In a hillside bunker in a New Mexico desert two weeks ago, a New York architect peered through a periscope as, about 1,300 feet away, a simulacrum of the Freedom Tower’s exterior was blown up.
“Once the charge was detonated, even from a quarter of a mile away, the entire bunker shook,” said Carl Galioto, a partner at Skidmore, Owings & Merrill, the architecture firm that designed One World Trade Center. The 1,776-foot-tall, spire-topped skyscraper, formerly known as the Freedom Tower, is slated to rise at the northwest corner of Ground Zero by 2012.
“The specimen performed beautifully, far exceeding our expectations,” Mr. Galioto said.
Which is to say that only portions, and not all, of the so-called specimen—a three-story mock-up of the building’s glass-and-aluminum facade—shattered in the isolated desert 90 minutes south of Albuquerque.
Mr. Galioto wouldn’t reveal the strength of the explosive device for security reasons, but said that a Port Authority security consultant and New York City law enforcement officials determined the criteria for the test.
“It is something that, having seen it, having participated in it, certainly raises my confidence in the project,” he said.
“Dynamic” testing—i.e., blowing up materials destined for building exteriors—is not standard operating procedure for skyscrapers. The technique, developed about a decade ago, is generally reserved for the construction of highly sensitive government buildings in foreign countries, like the American embassy that Skidmore, Owings & Merrill built in Beijing.
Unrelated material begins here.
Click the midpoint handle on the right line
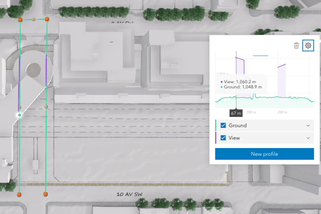 coord(46,107)
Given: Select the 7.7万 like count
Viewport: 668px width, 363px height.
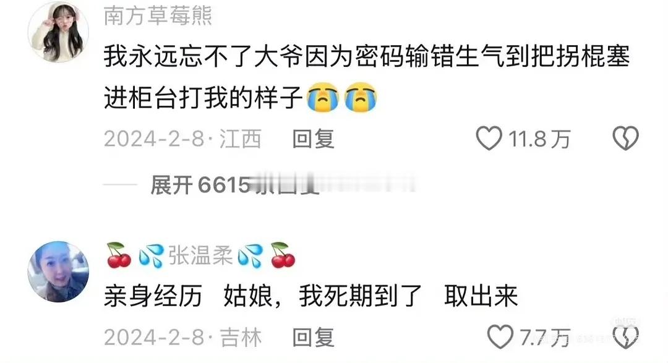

“But it’s now being applied to [other] buildings,” Mr. Galioto said. In fact, materials intended for another New York City tower—Mr. Galioto wouldn’t name the project, though he did say that his firm wasn’t designing it—were tested at the same laboratory days before the tests for One World Trade Center.
Thankfully, rainstorms and high winds are more commonplace than bombs in New York City, so Benson Industries, the contractor building the glass exterior for the architect, had to make sure the material could handle those environmental pressures, too.
Testing of another mock-up of the glass, which will cover one million square feet of the tower, took months and spanned a continent—wind tunnel tests outside of Toronto; thermal tests in Ontario, Calif.—all to ensure that the future tower can withstand apocalyptic wind speeds of up to 150 miles per hour, deluges of rain the likes of which New York has rarely seen, a low-level earthquake and rapidly changing temperatures.
But none of that compared to the drama of the blast test.
“The only way to reach the exact site was drive by four-wheel-drive vehicles for a number of miles,” Mr. Galioto said. “There was a dirt-and-rock road.”